[Records contained in a dataset]
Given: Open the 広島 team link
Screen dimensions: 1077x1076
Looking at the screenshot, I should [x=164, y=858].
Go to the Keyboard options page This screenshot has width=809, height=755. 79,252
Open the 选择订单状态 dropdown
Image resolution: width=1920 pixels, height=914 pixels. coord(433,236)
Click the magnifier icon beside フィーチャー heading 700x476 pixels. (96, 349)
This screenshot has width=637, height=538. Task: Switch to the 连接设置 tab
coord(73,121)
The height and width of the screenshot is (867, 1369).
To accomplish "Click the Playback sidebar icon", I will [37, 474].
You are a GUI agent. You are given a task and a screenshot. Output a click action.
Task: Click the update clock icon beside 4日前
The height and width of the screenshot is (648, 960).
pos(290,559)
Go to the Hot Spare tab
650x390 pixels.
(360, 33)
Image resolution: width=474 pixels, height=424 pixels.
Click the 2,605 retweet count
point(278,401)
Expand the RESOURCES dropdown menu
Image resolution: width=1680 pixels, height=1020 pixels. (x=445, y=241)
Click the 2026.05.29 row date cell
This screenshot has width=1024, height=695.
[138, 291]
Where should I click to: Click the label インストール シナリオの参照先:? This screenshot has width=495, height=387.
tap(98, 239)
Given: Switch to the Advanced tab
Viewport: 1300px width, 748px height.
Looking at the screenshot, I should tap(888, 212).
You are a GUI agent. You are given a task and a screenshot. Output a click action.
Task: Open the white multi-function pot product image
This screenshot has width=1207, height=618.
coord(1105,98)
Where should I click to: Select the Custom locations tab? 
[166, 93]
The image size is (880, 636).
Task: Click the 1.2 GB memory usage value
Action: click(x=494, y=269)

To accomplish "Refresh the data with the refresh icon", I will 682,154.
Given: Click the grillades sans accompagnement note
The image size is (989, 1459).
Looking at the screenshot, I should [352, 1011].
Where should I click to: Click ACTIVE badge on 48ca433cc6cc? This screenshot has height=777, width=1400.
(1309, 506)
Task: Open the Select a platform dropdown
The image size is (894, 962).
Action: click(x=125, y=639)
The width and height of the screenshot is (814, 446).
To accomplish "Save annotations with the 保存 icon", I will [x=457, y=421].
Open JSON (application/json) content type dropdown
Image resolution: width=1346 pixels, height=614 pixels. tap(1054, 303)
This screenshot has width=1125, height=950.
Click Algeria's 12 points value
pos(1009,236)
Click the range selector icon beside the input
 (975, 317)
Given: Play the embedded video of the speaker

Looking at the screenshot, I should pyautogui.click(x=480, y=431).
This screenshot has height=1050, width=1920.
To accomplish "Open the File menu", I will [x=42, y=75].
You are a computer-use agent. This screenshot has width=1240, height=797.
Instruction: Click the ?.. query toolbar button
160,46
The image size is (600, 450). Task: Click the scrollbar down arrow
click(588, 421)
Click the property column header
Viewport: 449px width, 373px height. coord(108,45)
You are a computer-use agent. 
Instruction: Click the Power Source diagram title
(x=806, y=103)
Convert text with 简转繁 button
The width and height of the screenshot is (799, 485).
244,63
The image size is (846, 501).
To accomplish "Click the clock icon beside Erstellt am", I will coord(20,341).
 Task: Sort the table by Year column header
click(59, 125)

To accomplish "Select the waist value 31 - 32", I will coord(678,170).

TASK DIRECTIONS: Output each record precisely as written.

RESPONSE FOR THIS EXERCISE:
Given: Open the 広島 team link
Screen dimensions: 1077x1076
Looking at the screenshot, I should [x=164, y=858].
Go to the Keyboard options page This screenshot has width=809, height=755. 79,252
Open the 选择订单状态 dropdown
Image resolution: width=1920 pixels, height=914 pixels. coord(433,236)
Click the magnifier icon beside フィーチャー heading 700x476 pixels. (96, 349)
This screenshot has width=637, height=538. Task: Switch to the 连接设置 tab
coord(73,121)
The height and width of the screenshot is (867, 1369).
To accomplish "Click the Playback sidebar icon", I will [37, 474].
You are a GUI agent. You are given a task and a screenshot. Output a click action.
Task: Click the update clock icon beside 4日前
The height and width of the screenshot is (648, 960).
pos(290,559)
Go to the Hot Spare tab
650x390 pixels.
(360, 33)
Image resolution: width=474 pixels, height=424 pixels.
Click the 2,605 retweet count
point(278,401)
Expand the RESOURCES dropdown menu
Image resolution: width=1680 pixels, height=1020 pixels. (x=445, y=241)
Click the 2026.05.29 row date cell
This screenshot has width=1024, height=695.
[138, 291]
Where should I click to: Click the label インストール シナリオの参照先:? This screenshot has width=495, height=387.
tap(98, 239)
Given: Switch to the Advanced tab
Viewport: 1300px width, 748px height.
Looking at the screenshot, I should tap(888, 212).
You are a GUI agent. You are given a task and a screenshot. Output a click action.
Task: Open the white multi-function pot product image
This screenshot has width=1207, height=618.
coord(1105,98)
Where should I click to: Select the Custom locations tab? 
[166, 93]
The image size is (880, 636).
Task: Click the 1.2 GB memory usage value
Action: click(x=494, y=269)

To accomplish "Refresh the data with the refresh icon", I will 682,154.
Given: Click the grillades sans accompagnement note
The image size is (989, 1459).
Looking at the screenshot, I should [352, 1011].
Where should I click to: Click ACTIVE badge on 48ca433cc6cc? This screenshot has height=777, width=1400.
(1309, 506)
Task: Open the Select a platform dropdown
The image size is (894, 962).
Action: click(x=125, y=639)
The width and height of the screenshot is (814, 446).
To accomplish "Save annotations with the 保存 icon", I will [x=457, y=421].
Open JSON (application/json) content type dropdown
Image resolution: width=1346 pixels, height=614 pixels. tap(1054, 303)
This screenshot has width=1125, height=950.
Click Algeria's 12 points value
pos(1009,236)
Click the range selector icon beside the input
 (975, 317)
Given: Play the embedded video of the speaker

Looking at the screenshot, I should pyautogui.click(x=480, y=431).
This screenshot has height=1050, width=1920.
To accomplish "Open the File menu", I will [x=42, y=75].
You are a computer-use agent. This screenshot has width=1240, height=797.
Instruction: Click the ?.. query toolbar button
160,46
The image size is (600, 450). Task: Click the scrollbar down arrow
click(588, 421)
Click the property column header
Viewport: 449px width, 373px height. coord(108,45)
You are a computer-use agent. 
Instruction: Click the Power Source diagram title
(x=806, y=103)
Convert text with 简转繁 button
The width and height of the screenshot is (799, 485).
244,63
The image size is (846, 501).
To accomplish "Click the clock icon beside Erstellt am", I will coord(20,341).
 Task: Sort the table by Year column header
click(59, 125)

To accomplish "Select the waist value 31 - 32", I will coord(678,170).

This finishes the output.